TASK DETAILS ▸ Every line in the entries where "agent" is found should be copied.

[Stored data entries]
⁂
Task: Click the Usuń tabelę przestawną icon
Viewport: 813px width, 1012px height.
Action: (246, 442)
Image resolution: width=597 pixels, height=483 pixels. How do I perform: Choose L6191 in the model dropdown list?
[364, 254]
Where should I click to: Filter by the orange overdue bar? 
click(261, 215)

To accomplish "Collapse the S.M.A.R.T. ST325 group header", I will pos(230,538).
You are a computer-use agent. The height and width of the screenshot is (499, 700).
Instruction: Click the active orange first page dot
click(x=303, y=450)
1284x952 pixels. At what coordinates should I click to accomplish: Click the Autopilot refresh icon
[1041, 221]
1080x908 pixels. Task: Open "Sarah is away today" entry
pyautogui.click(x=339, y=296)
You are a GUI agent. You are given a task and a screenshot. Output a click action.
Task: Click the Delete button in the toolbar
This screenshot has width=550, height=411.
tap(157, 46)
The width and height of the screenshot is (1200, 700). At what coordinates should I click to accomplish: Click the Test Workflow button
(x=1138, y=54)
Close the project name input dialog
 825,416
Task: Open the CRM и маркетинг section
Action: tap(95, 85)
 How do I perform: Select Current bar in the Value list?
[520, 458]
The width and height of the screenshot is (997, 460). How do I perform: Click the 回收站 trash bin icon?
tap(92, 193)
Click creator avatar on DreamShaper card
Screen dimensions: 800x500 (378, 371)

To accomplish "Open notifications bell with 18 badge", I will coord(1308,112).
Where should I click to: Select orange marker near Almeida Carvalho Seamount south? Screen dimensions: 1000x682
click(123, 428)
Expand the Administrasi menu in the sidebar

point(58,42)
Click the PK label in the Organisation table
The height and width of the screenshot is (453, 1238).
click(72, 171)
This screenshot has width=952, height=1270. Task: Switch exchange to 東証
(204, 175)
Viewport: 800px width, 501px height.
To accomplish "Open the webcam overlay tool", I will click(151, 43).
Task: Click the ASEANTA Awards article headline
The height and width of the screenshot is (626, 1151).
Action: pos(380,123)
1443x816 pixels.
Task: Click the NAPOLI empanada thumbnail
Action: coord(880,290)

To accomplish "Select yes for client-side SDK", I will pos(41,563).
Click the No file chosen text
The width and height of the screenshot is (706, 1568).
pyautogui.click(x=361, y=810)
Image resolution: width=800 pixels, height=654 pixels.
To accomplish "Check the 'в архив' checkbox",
⁂
RESPONSE AREA ▸
You are a computer-use agent. The height and width of the screenshot is (499, 700).
You are a GUI agent. You are given a task and a screenshot. Output a click action.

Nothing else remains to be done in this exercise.